The great thing now is I am 100% certain what I am doing works. My job is to simply stay out of my own way.
Other benefits?
Surprisingly, I have had many friends who have been captivated by the changes I have made and have asked me to help them create change in their own lives as well. While I never really expected this to be an outcome of my efforts (simply because I had failed spectacularly so many times over the past 25 years) I definitely want to do all I can to add to the primal tribe.
[If you haven’t read Hawaiian Scottie’s story, Living the Dream, check it out.
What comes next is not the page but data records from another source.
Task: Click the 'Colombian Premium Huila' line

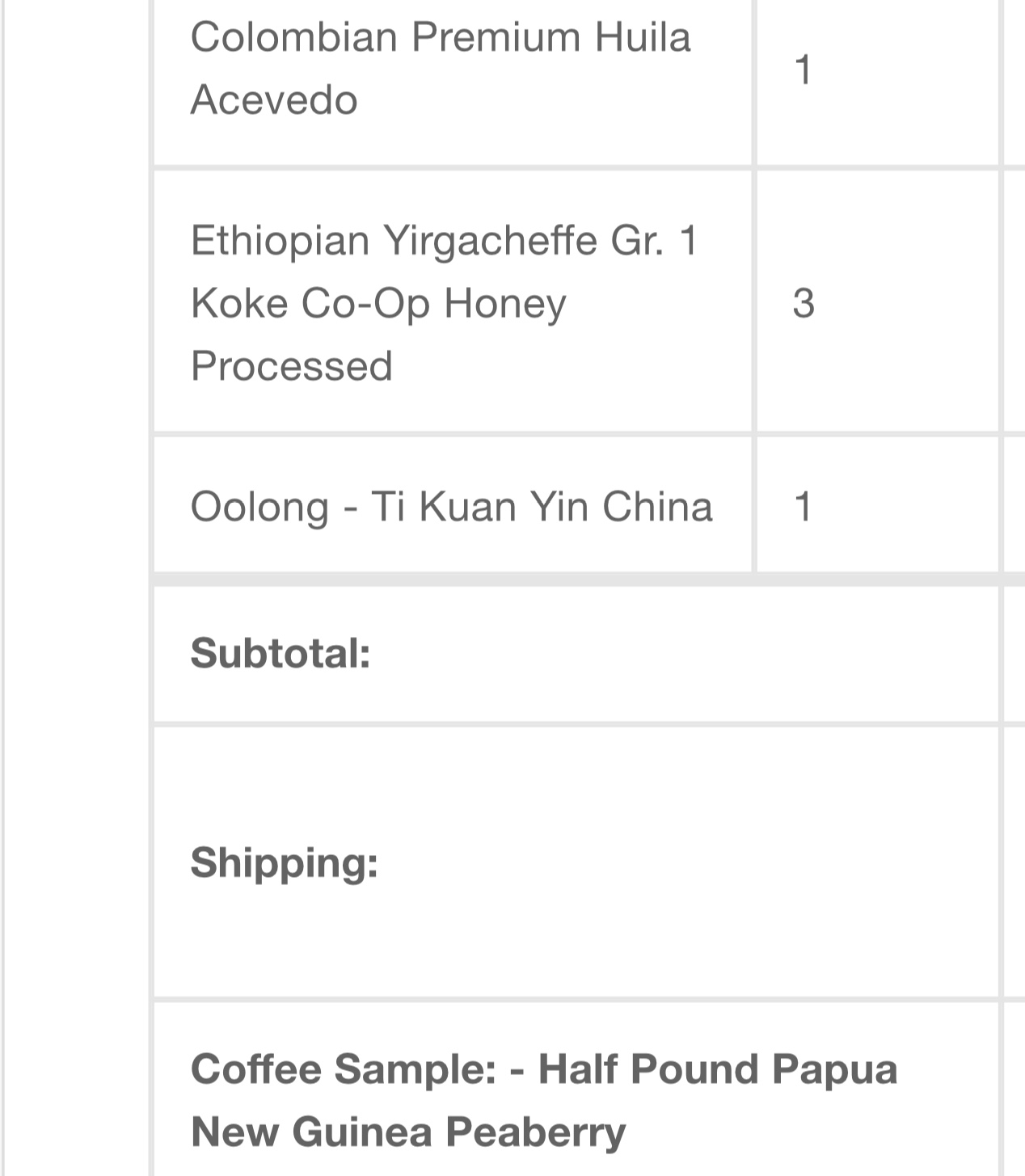Action: pos(441,37)
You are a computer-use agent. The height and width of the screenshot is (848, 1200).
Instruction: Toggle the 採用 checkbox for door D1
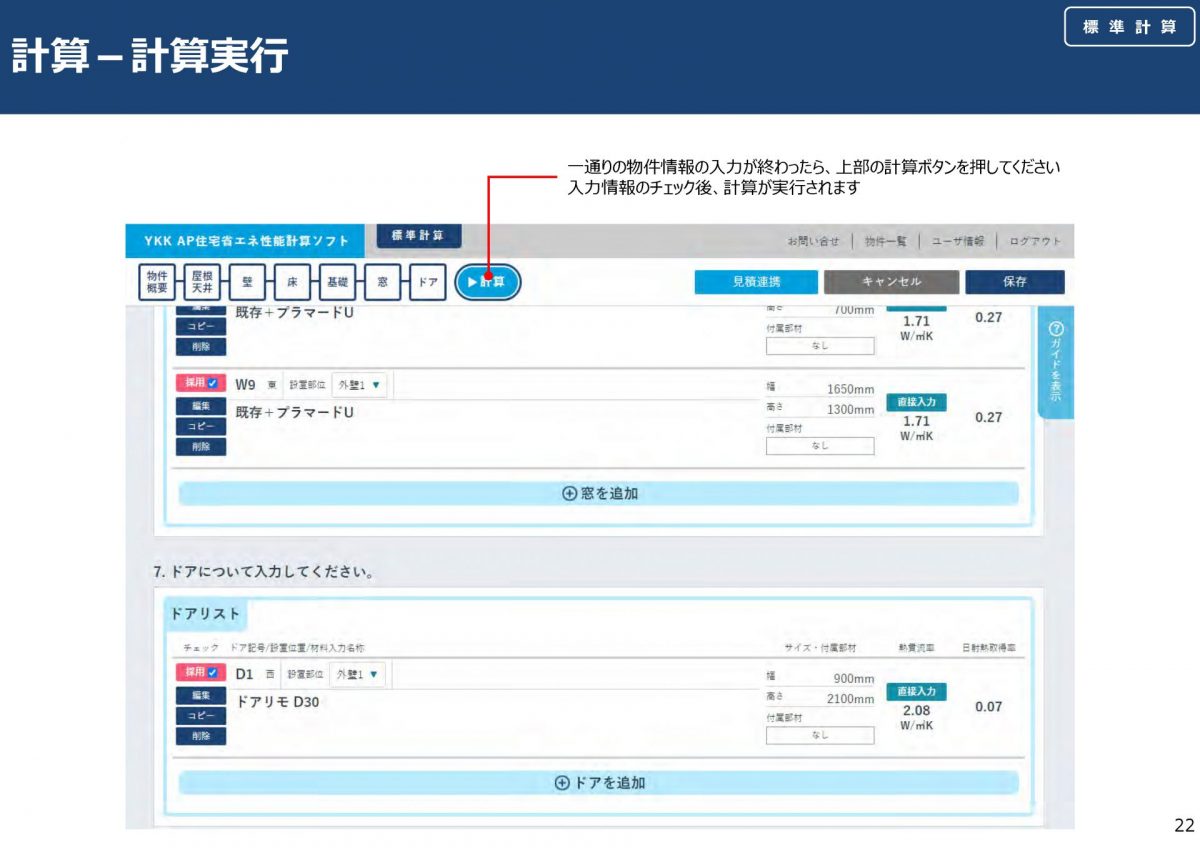(212, 673)
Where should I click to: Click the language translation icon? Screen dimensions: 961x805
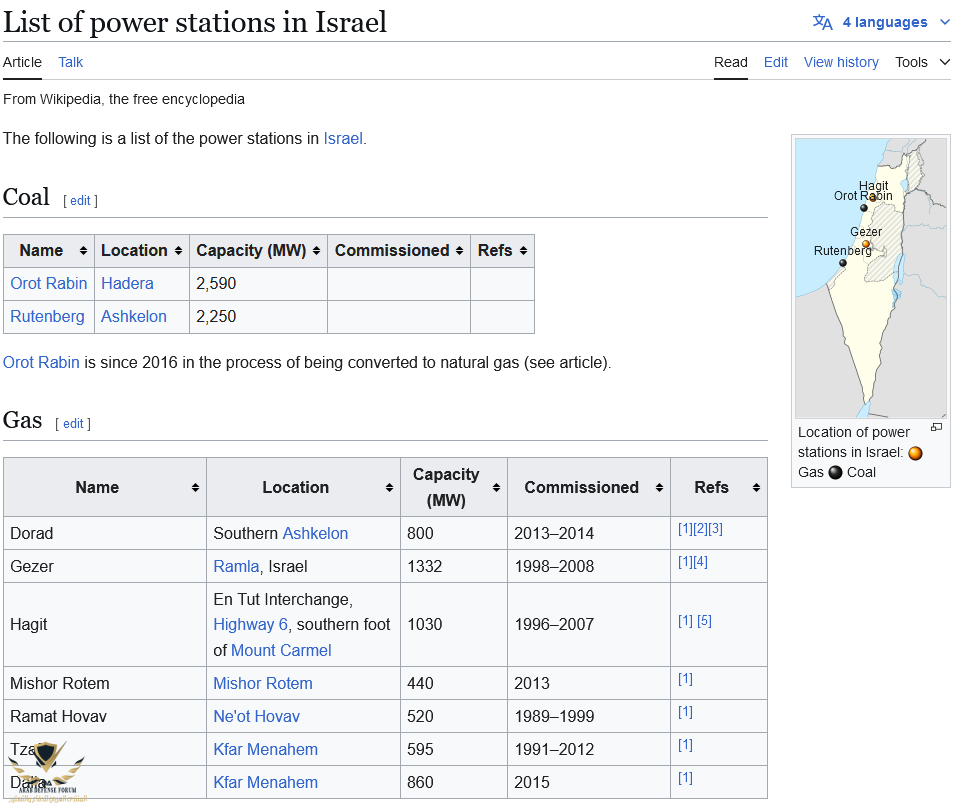point(822,22)
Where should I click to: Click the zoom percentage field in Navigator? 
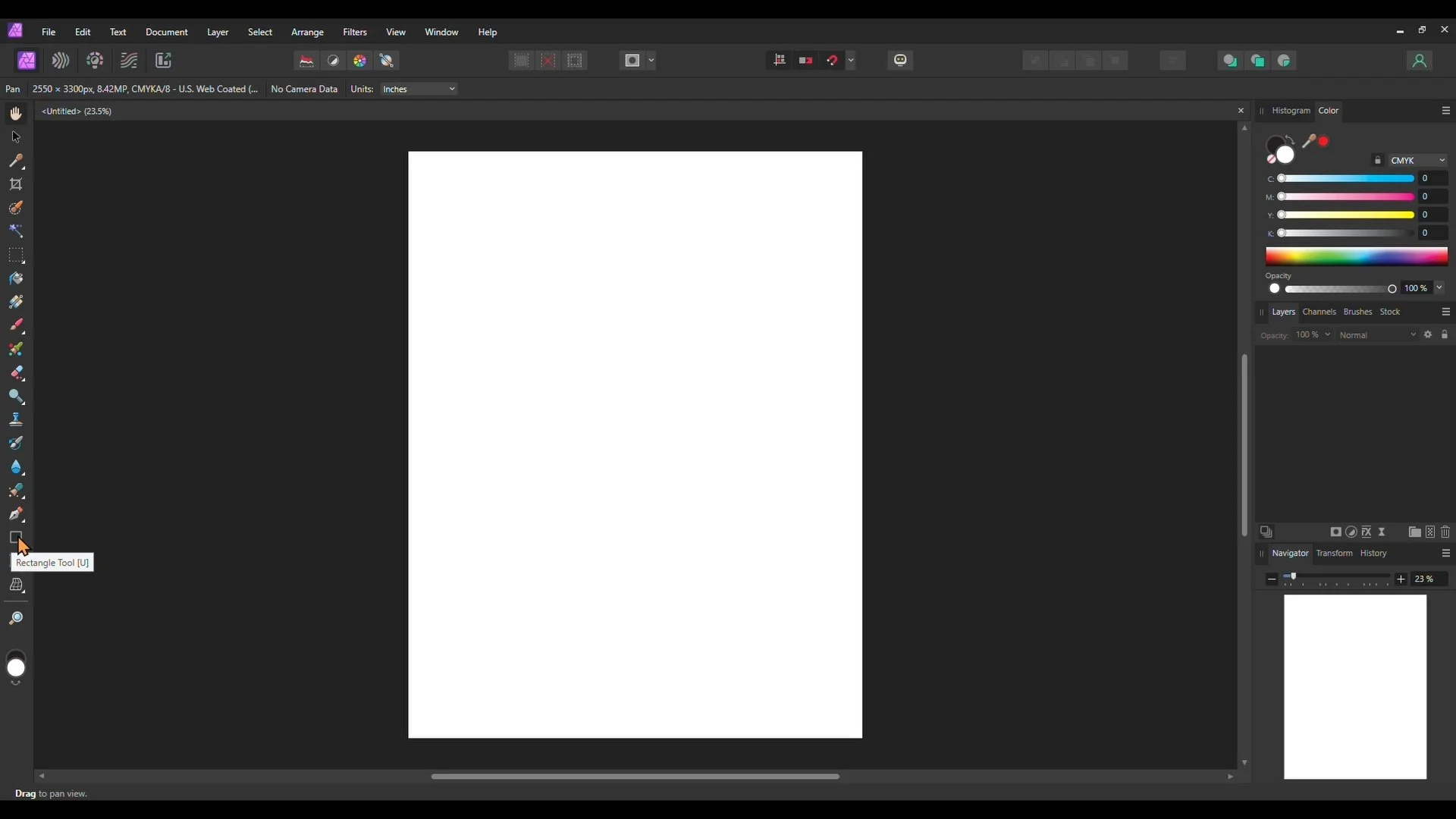coord(1427,579)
Not only did I love his story, but I was inspired by his ability to add 8 people to his tribe.]
I also recently launched www.beingprimal.com, which is going to be a video based site to help shed some light on the emotional and psychological aspect of this Primal journey. [sorry that is shameless self-promotion part 2]
My mistake in the past was thinking this was simply a diet and exercise issue. It is much more complex than that.
This is an emotional and psychological journey first and foremost. It’s a journey into understanding who we are. Until we are willing to plunge into the depths of our murky inner self and figure out why we do what we do, all the other stuff is meaningless, because it won’t last. We will find a way to blow it up long before the results can ever reveal themselves.
So Mark, I thank you for not only helping me unleash that body that I knew I had, but I thank you for unleashing a passion that was buried even deeper within me.